SELECTED EXTRACT ▸
Back in the days when the games on windows where starting to emerge, they needed the help of Nvidia ,Ati, Voodoo, Matrox, S3 to make it happen. Microsoft and the graphics manufacturers worked together for a common games API we now all know as directx.



A performance/ power management/ singlethread- multi thread api would be needed now. I know the compiler takes most of the stress away. But the compiler can do only so much.


To come back to my post about letting the os have full control of the threads scheduling of the processor, the mmu of the processor, i want to go 1 step further.

I was also thinking that maye it is better to let the OS take care of power management software wise. The OS knows best when there is nothing to do. And all that logic can then be left out of the cpu freeing up space for again more cores, wider execution unit's, more local on cpu ram.

I think we are coming to a point where the software and the hardware have to be united more. The OS is the intercedent between the software and the hardware. The OS knows best how the software behaves and knows best how the hardware behaves. The OS is the perfect candidate to track software running on it and adjusting the hardware for maximum performance/ watt.


I may be wrong but i think that for example the drivers for Nvidia and ATI for their graphics cards already do this to some extent.

INFORMATION PROVIDED ▸
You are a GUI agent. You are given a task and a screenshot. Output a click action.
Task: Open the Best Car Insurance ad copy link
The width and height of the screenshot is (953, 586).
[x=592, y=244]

WHAT IS EXPECTED ▸
Retype the whole post about letting the OS manage the hardware, word for word, keeping every typo and line break. The data has nothing to do with the post about the OS and hardware.

TASK ANSWER ▸
Back in the days when the games on windows where starting to emerge, they needed the help of Nvidia ,Ati, Voodoo, Matrox, S3 to make it happen. Microsoft and the graphics manufacturers worked together for a common games API we now all know as directx.



A performance/ power management/ singlethread- multi thread api would be needed now. I know the compiler takes most of the stress away. But the compiler can do only so much.


To come back to my post about letting the os have full control of the threads scheduling of the processor, the mmu of the processor, i want to go 1 step further.

I was also thinking that maye it is better to let the OS take care of power management software wise. The OS knows best when there is nothing to do. And all that logic can then be left out of the cpu freeing up space for again more cores, wider execution unit's, more local on cpu ram.

I think we are coming to a point where the software and the hardware have to be united more. The OS is the intercedent between the software and the hardware. The OS knows best how the software behaves and knows best how the hardware behaves. The OS is the perfect candidate to track software running on it and adjusting the hardware for maximum performance/ watt.


I may be wrong but i think that for example the drivers for Nvidia and ATI for their graphics cards already do this to some extent.